Universal pre-K is still among the goals President Barack Obama hopes to reach with or without congressional approval, saying in the State of the Union last month he would reach out to states to expand early childhood education programs.
But according to a government audit, taxpayers are spending $14.2 billion to fund 45 early childhood and childcare programs that are frequently duplicative, raising questions about the need for yet another government program.
“Millions of children under the age of 5 participate each year in federally funded preschool and other early learning programs or receive federally supported child care in a range of settings,” said Kay Brown, director of education, workforce and income security for the Government Accountability Office (GAO) in congressional testimony last week.
Most of the programs, Brown said, cross over the Department of Education and the Department of Health and Human Services, and that the two agencies began taking steps to improve coordination in December 2013 to avoid overlapping since the GAO first brought the matter to attention to the matter in 2012 – before Obama proposed universal pre-K at his 2013 State of the Union address.
“Last year, I asked this Congress to help states make high-quality pre-K available to every four year-old,” Obama said during this year’s State of the Union. “As a parent as well as a president, I repeat that request tonight. But in the meantime, thirty states have raised pre-k funding on their own. They know we can’t wait.”
“So just as we worked with states to reform our schools, this year, we’ll invest in new partnerships with states and communities across the country in a race to the top for our youngest children and as Congress decides what it’s going to do, I’m going to pull together a coalition of elected officials, business leaders, and philanthropists willing to help more kids access the high-quality pre-K they need,” he added.
A Department of Education spokesperson did not respond to phone and e-mail inquiries from TheBlaze for this story at press time.
Programs such as Head Start, which takes about $8 billion, needs reform and other programs need reforms, said Rep. John Kline (R-Minn.), chairman of the House Education and the Workforce Committee.
“This should be our first priority, not rubber-stamping a 46th federal program,” Kline said in a statement.
“No one denies the importance of early childhood education and care,” Kline added. “But we simply do not have unlimited resources, so we must focus on ensuring our existing federal investments are getting maximum results.”
Actual duplication can be difficult to determine, the GAO report said.
“Although some programs fund similar types of services for similar populations, several factors contribute to the difficulty of determining whether these programs are duplicative—that is, whether they provide the same services to the same beneficiaries,” said the report from Wednesday said.

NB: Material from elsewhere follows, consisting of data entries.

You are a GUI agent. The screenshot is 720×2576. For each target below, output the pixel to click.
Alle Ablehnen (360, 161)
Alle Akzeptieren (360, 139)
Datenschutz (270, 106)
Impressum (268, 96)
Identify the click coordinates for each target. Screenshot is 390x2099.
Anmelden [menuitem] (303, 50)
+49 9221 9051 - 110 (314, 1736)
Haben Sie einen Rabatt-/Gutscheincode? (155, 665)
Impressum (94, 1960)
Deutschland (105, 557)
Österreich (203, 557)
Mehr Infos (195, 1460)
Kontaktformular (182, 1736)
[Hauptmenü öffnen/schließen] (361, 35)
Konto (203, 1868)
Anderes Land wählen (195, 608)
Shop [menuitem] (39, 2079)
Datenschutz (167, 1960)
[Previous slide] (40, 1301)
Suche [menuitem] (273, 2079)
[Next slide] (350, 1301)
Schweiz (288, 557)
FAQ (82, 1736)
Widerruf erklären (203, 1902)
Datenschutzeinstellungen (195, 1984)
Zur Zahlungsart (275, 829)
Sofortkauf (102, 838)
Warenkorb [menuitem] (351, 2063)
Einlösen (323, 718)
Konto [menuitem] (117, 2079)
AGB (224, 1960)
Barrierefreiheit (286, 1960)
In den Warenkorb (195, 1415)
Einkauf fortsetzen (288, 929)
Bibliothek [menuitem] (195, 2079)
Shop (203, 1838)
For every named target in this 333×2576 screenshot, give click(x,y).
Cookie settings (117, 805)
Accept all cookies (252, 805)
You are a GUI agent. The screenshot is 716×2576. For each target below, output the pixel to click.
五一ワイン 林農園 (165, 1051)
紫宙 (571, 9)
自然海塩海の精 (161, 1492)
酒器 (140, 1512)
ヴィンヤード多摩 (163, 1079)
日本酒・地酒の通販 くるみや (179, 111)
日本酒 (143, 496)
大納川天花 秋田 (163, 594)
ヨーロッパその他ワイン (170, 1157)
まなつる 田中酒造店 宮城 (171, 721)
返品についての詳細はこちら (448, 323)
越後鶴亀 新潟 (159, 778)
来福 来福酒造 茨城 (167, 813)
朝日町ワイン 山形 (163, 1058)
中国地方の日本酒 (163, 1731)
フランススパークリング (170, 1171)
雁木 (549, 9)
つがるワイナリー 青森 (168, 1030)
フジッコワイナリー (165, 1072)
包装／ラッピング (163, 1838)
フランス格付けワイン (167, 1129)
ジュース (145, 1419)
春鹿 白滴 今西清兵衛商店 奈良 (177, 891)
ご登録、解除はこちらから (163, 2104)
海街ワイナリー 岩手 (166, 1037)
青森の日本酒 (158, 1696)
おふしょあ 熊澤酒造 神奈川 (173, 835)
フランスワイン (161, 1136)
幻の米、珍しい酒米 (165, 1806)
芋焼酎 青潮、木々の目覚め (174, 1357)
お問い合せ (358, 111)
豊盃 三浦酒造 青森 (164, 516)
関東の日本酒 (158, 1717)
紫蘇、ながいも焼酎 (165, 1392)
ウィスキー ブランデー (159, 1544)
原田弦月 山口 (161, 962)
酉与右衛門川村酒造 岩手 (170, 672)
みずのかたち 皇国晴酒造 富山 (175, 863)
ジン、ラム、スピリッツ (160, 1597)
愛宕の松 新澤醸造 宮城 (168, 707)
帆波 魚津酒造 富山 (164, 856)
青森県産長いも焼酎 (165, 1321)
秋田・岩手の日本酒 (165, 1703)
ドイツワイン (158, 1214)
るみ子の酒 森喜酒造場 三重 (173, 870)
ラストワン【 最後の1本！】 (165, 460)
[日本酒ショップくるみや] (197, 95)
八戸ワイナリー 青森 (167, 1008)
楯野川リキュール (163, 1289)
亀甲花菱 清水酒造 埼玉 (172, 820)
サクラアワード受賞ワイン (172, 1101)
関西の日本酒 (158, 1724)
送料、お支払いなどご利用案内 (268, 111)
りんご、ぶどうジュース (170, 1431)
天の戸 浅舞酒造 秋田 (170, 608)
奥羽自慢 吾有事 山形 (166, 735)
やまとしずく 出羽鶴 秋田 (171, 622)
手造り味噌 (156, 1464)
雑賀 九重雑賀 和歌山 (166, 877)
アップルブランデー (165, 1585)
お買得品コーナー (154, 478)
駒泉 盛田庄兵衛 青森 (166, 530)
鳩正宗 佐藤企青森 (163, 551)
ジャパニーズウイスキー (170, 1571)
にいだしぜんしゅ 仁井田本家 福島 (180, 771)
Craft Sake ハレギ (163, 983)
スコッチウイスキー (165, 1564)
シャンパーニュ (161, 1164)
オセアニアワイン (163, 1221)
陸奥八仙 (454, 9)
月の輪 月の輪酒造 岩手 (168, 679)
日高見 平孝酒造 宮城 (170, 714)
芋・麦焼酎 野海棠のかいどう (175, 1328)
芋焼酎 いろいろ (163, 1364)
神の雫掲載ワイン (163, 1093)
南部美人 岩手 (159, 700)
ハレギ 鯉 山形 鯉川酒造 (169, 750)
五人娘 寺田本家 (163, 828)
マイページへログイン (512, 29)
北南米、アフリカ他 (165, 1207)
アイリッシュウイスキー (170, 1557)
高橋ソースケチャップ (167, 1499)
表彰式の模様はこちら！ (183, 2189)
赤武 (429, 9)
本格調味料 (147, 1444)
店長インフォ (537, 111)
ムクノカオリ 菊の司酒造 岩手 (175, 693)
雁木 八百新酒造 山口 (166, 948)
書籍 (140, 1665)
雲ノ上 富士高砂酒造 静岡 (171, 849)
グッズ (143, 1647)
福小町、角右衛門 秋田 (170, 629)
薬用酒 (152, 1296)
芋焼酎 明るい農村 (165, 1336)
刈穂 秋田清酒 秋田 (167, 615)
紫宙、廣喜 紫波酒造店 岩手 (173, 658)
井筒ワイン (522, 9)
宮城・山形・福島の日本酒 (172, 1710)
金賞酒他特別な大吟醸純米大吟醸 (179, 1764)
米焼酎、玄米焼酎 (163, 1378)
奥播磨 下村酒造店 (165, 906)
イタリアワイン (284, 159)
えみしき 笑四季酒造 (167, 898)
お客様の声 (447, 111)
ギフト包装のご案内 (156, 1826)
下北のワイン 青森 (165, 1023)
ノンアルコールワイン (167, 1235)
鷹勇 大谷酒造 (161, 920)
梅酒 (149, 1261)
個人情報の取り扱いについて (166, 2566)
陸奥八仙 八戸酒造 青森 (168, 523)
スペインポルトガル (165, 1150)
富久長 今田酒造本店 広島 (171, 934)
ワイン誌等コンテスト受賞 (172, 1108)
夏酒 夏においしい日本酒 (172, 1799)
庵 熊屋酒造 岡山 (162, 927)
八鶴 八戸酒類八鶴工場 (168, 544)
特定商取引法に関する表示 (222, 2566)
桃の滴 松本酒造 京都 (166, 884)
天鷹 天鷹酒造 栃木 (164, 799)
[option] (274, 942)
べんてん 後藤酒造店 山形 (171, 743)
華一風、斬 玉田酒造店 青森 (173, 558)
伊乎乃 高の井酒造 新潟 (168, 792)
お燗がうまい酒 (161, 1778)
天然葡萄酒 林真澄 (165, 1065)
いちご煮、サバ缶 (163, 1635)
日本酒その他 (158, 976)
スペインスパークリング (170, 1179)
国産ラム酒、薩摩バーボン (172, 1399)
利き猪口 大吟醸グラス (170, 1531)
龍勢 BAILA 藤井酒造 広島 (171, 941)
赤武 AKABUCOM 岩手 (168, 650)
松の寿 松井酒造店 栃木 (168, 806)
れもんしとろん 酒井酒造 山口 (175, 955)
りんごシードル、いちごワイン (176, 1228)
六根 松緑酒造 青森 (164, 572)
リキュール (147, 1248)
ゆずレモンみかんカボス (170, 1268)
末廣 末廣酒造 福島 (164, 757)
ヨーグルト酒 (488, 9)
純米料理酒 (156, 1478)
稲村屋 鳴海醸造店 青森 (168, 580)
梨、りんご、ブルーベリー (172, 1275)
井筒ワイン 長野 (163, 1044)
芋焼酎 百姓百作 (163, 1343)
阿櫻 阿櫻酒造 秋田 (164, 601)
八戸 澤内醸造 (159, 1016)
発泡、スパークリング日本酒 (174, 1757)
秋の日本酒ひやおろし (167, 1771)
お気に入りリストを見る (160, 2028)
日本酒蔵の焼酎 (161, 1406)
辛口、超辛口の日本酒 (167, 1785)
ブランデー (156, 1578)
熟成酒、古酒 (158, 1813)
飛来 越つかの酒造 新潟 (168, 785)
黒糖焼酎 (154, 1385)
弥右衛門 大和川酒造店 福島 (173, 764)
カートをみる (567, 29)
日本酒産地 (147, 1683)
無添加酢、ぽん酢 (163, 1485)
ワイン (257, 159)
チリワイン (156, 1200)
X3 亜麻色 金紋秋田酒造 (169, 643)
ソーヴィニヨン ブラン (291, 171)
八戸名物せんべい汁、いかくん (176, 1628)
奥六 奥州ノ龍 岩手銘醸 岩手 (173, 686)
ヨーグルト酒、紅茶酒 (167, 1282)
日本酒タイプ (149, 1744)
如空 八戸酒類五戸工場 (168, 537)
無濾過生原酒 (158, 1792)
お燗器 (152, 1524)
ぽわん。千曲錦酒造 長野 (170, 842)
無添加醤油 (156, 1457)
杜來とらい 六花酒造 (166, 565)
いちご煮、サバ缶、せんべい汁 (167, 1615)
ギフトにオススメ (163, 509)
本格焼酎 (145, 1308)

“[T]he programs are differently structured, with some administered at the federal level and some administered at the state level with local service delivery,” the report continues. “Second, the nature of eligibility requirements also differs among programs, even for similar subgroups of children, such as those from low- income families…. Third, for some programs, relevant programmatic information is sometimes not readily available. Finally, inadequate or missing data, as well as difficulties quantifying the benefits of some tax expenditures, can make it difficult to study the effectiveness of these expenditures.”
Of the 45 programs, just 12 have specific purposes, the GAO report states.
“Most of them obligated less than $500 million each in fiscal year 2012, while the largest program, Head Start, obligated approximately $8 billion in that year,” the GAO report states. “The remaining 33 programs identified in GAO’s 2012 report permit the use of funds for delivering or supporting early learning or child care services, but this is not their explicit purpose.”
The Departments of Agriculture, the Interior, Justice, Labor, Housing and Urban Development, the General Services Administration, and the Appalachian Regional Commission, are among other agencies involved in the 45 programs, the GAO report states.
The two largest programs are Head Start and the Child Care Development Fund. Head Start is primarily education, while the CCDF was more geared toward child care for working parents. However, those lines have blurred.
“Historically, early learning and child care programs existed separately with separate goals: early learning programs focused on preparing young children for school; in contrast, child care programs subsidized the cost of child care for low- income parents of infants, toddlers, and young children who were working or engaged in work-related activities,” the GAO report said. “Over time, the distinction between these two types of programs has blurred as policymakers seek to make educationally enriching care available to more young children.”